Markus 3:7-19
Twaalf apostelen uitgekozen
- En Jezus vertrok met Zijn discipelen naar de zee; en Hem volgde een grote menigte van Galilea, en van Judea,
- en van Jeruzalem, en van Idumea, en van over de Jordaan; en die van omtrent Tyrus en Sidon, een grote menigte, gehoord hebbende, hoe grote dingen Hij deed, kwamen tot Hem.
- En Hij zeide tot Zijn discipelen, dat een scheepje steeds omtrent Hem blijven zou, om der schare wil, opdat zij Hem niet zouden verdringen.
- Want Hij had er velen genezen, alzo dat Hem al degenen, die enige kwalen hadden, overvielen, opdat zij Hem mochten aanraken.
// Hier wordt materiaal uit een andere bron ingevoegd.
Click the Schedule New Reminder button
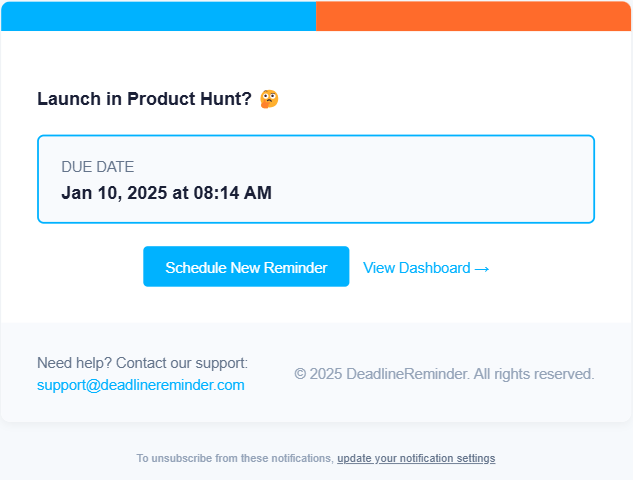The height and width of the screenshot is (480, 633). coord(246,266)
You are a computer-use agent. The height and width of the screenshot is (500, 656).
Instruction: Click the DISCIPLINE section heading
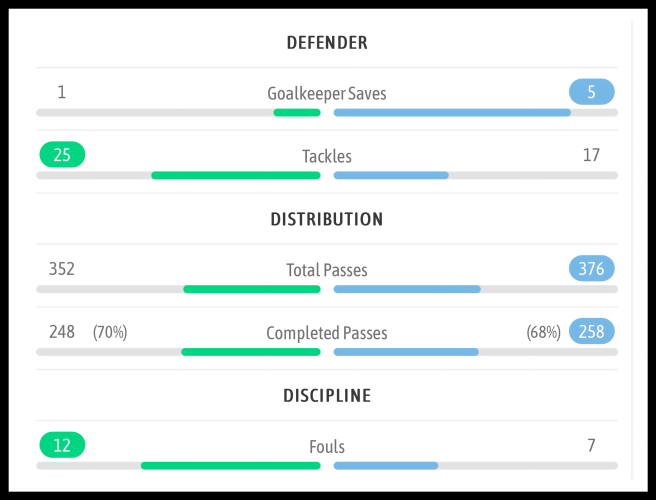click(327, 396)
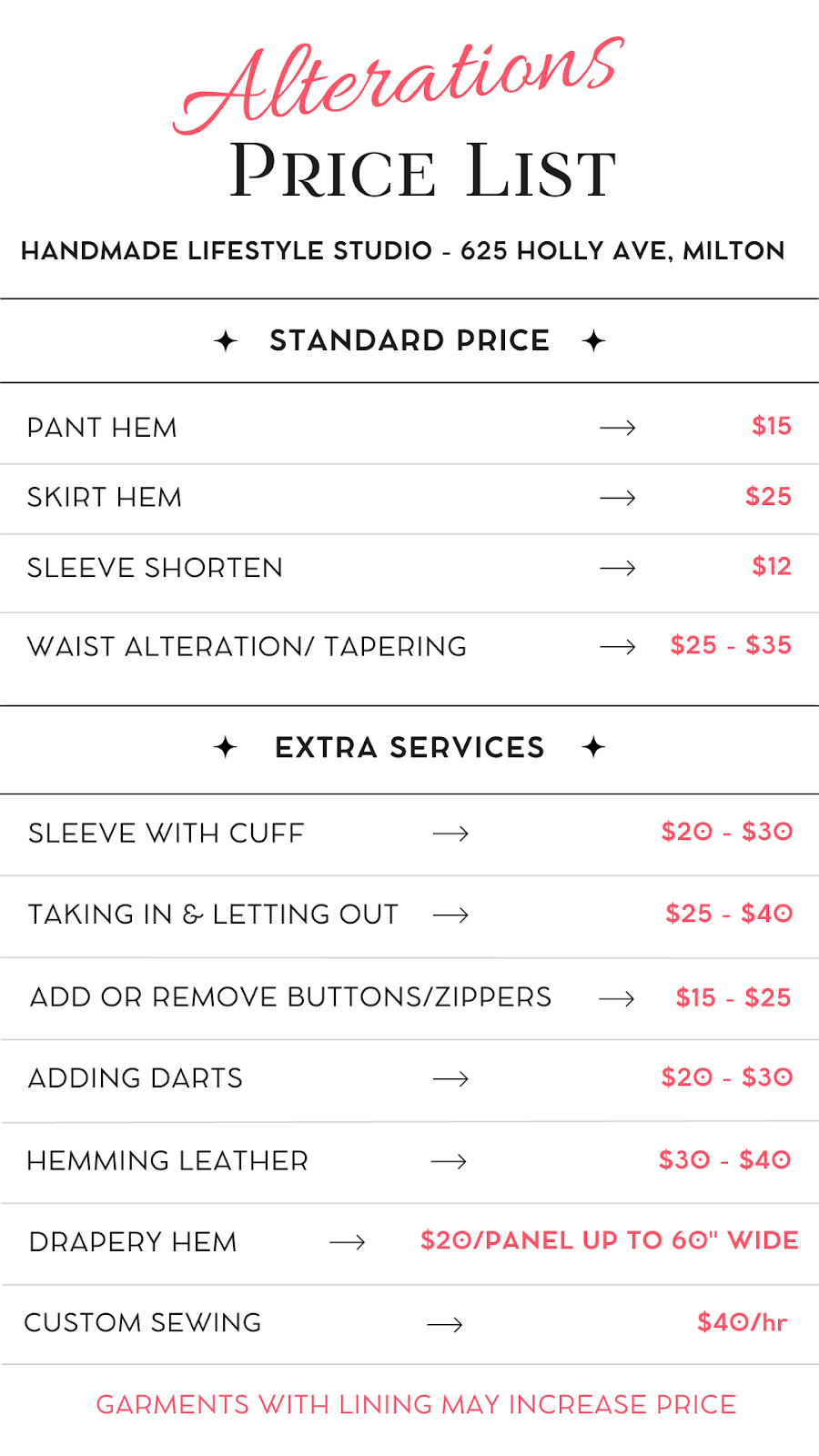Click the arrow next to DRAPERY HEM
The width and height of the screenshot is (819, 1456).
(348, 1242)
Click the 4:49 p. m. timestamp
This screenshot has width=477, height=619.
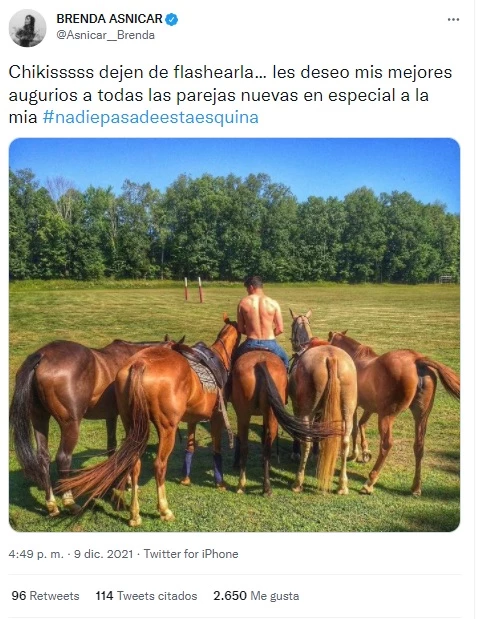[36, 554]
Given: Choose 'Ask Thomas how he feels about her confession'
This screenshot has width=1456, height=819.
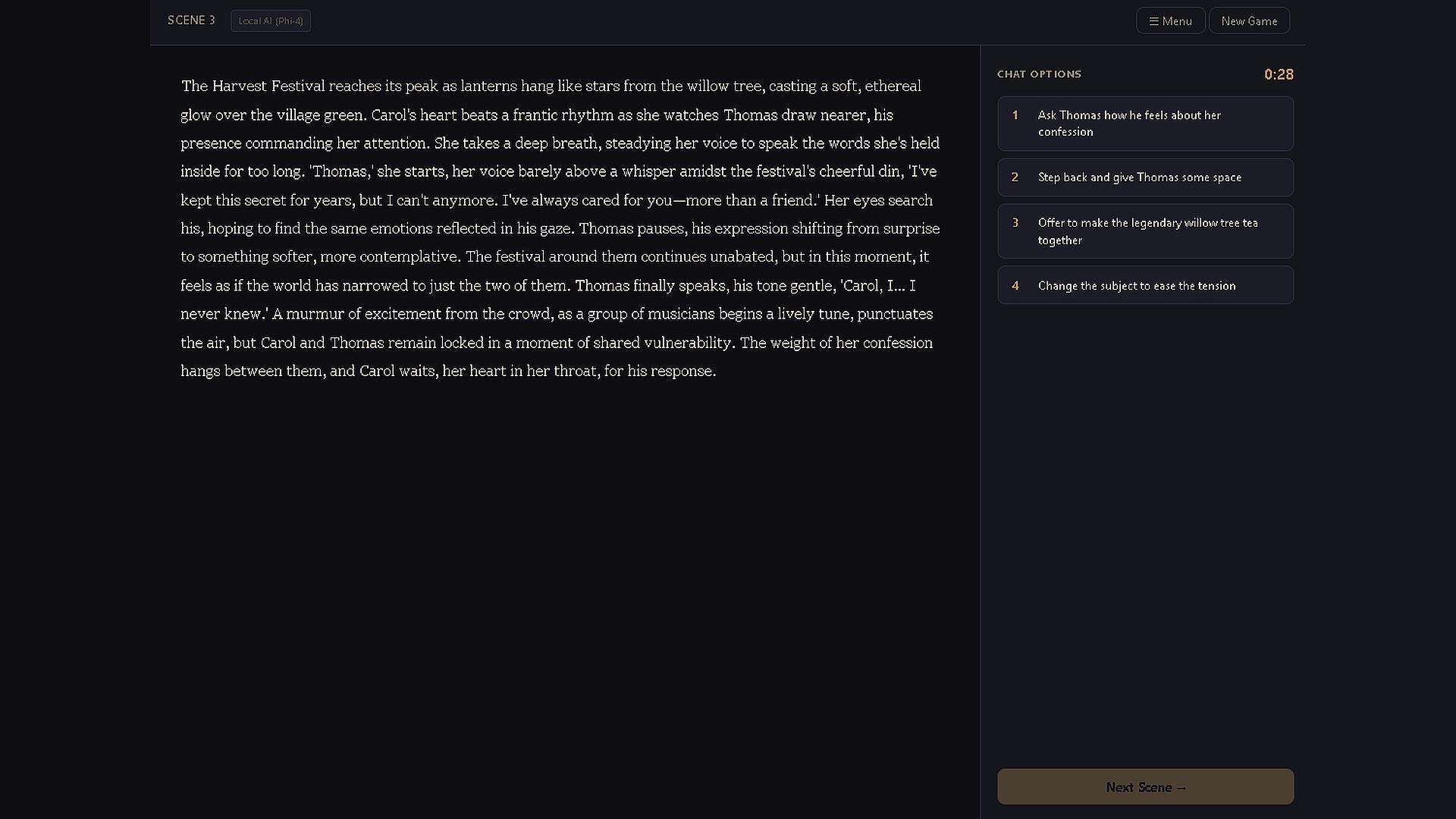Looking at the screenshot, I should tap(1145, 124).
- En de onreine geesten, als zij Hem zagen, vielen voor Hem neder en riepen, zeggende: Gij zijt de Zone Gods!
- En Hij gebood hun scherpelijk dat zij Hem niet zouden openbaar maken.
- En Hij klom op den berg, en riep tot Zich, die Hij wilde; en zij kwamen tot Hem.
- En Hij stelde er twaalf, opdat zij met Hem zouden zijn, en opdat Hij dezelve zou uitzenden om te prediken;
- En om macht te hebben, de ziekten te genezen, en de duivelen uit te werpen.
- En Simon gaf Hij den toe naam Petrus;
- En Jakobus, den zoon van Zebedeus, en Johannes, den broeder van Jakobus; en gaf hun toe namen, Boanerges, hetwelk is, zonen des donders;
- En Andreas, en Filippus, en Bartholomeus, en Mattheus, en Thomas, en Jakobus, den zoon van Alfeus, en Thaddeus, en Simon Kananites,
- En Judas Iskariot, die Hem ook verraden heeft.
Ga naar hoofdstuk 2 of hoofdstuk 4.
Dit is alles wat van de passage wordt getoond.